Please copy every line of the records below word for word, leaving out the pictures.

********************

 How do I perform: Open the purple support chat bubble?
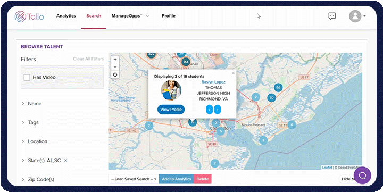tap(362, 176)
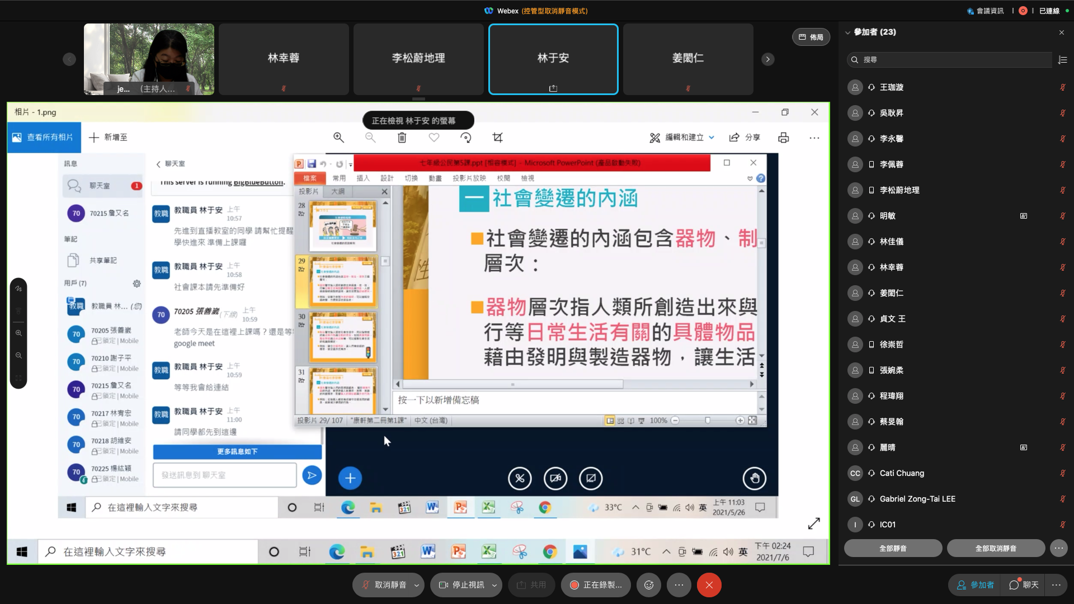
Task: Click the Mute All button
Action: (x=893, y=548)
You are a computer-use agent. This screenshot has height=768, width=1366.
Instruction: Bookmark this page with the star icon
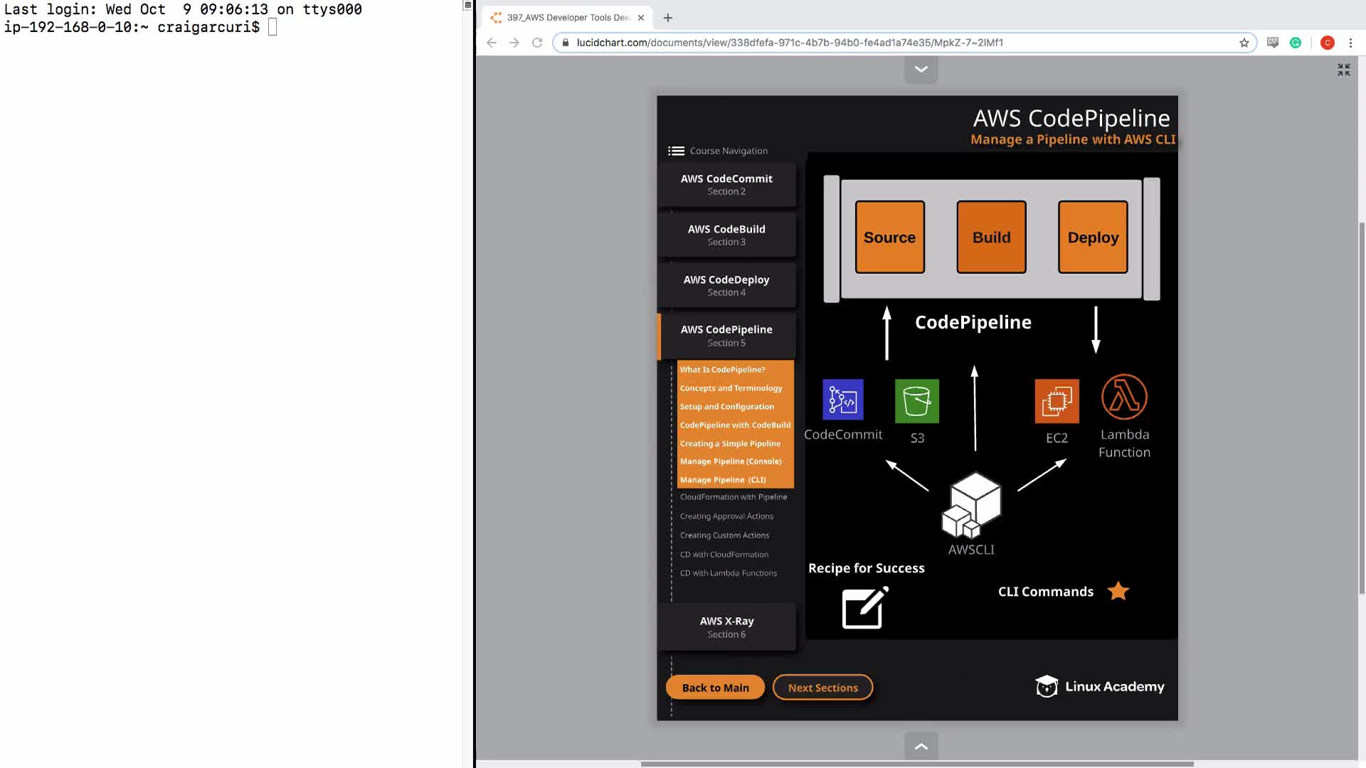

********************

OUTPUT FOR THIS EXERCISE
 How do I perform: Open the purple support chat bubble?
tap(362, 176)
Task: Click the Mute All button
Action: (x=893, y=548)
You are a computer-use agent. This screenshot has height=768, width=1366.
Instruction: Bookmark this page with the star icon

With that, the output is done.